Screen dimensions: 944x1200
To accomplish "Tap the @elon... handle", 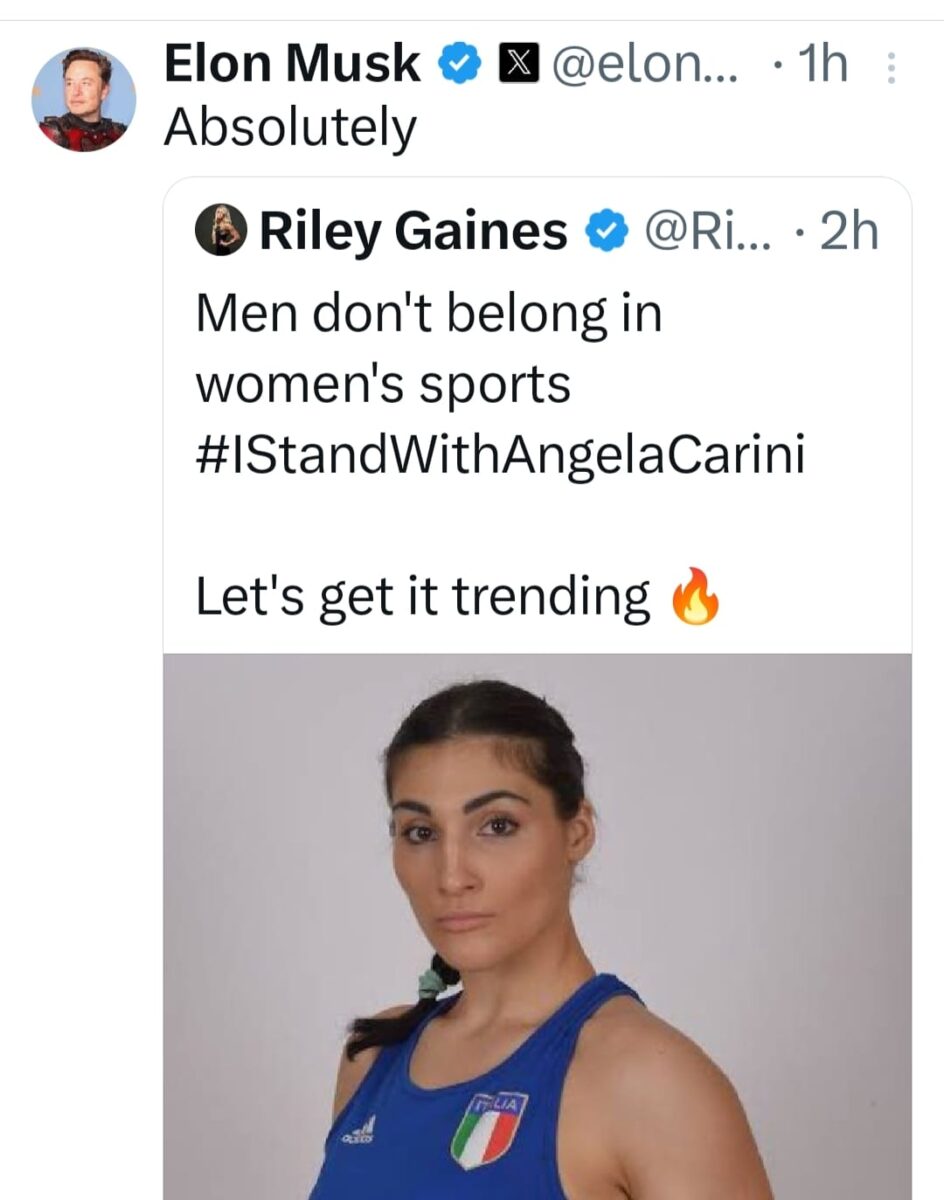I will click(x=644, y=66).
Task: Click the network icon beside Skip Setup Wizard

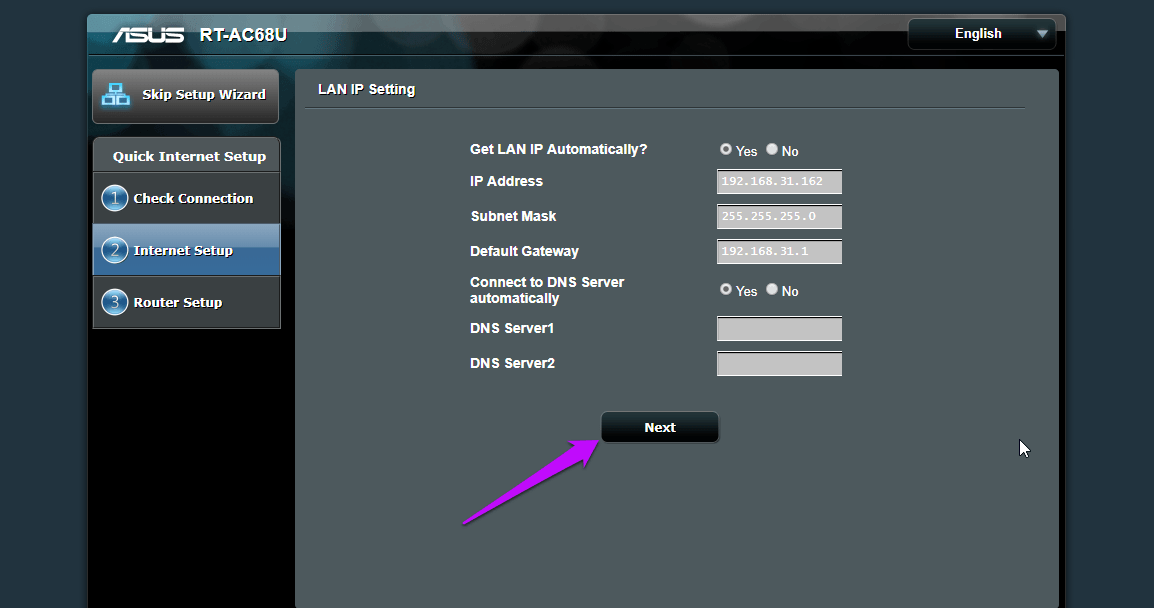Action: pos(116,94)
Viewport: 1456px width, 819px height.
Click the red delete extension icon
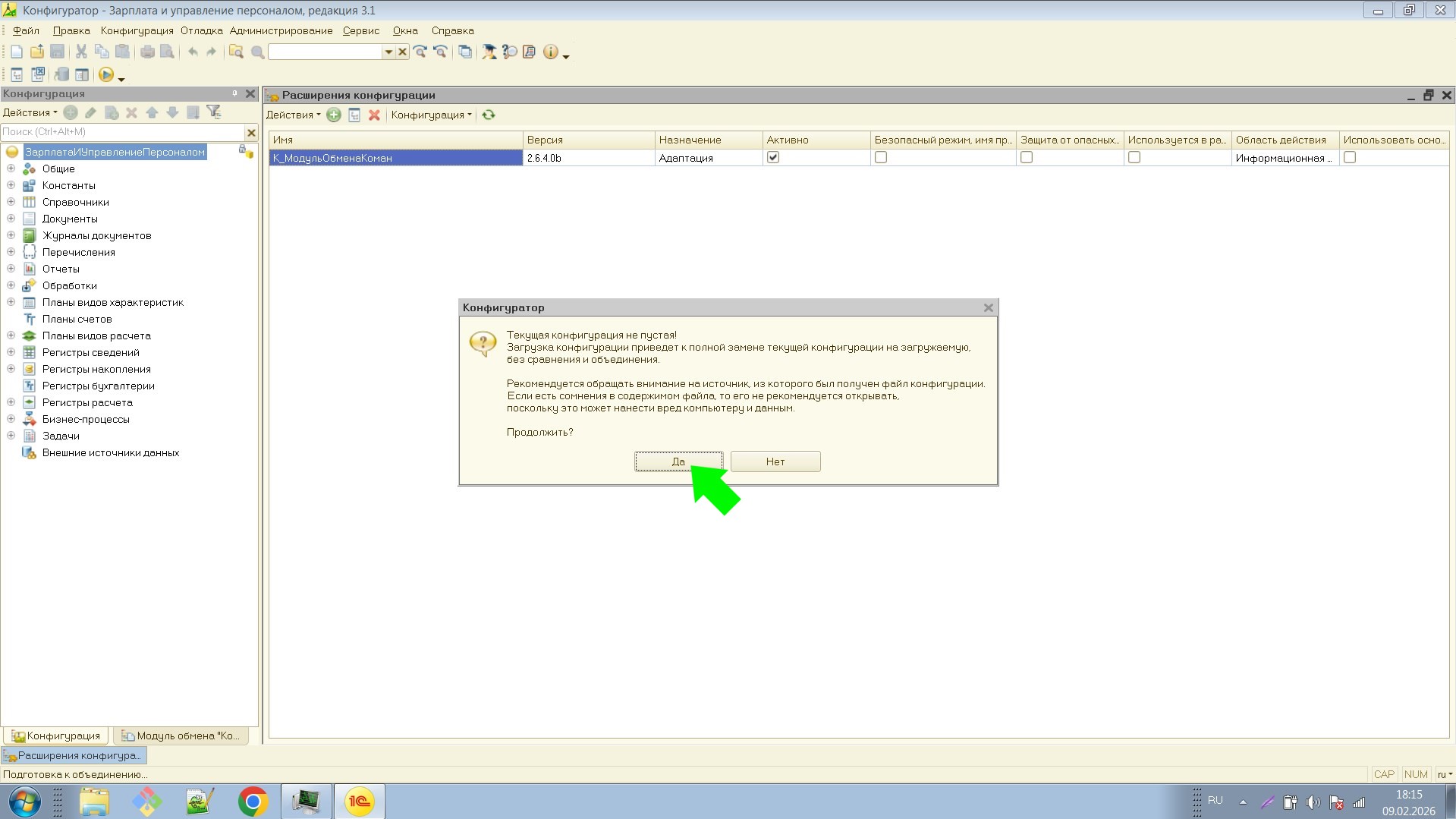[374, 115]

Work instruction: Set down exactly, with no additions, each line from the line that includes "Task: Click the" to the final line of the entries above; leave pictures out.

Response to the task:
Task: Click the network icon beside Skip Setup Wizard

Action: pos(116,94)
Viewport: 1456px width, 819px height.
Click the red delete extension icon
[374, 115]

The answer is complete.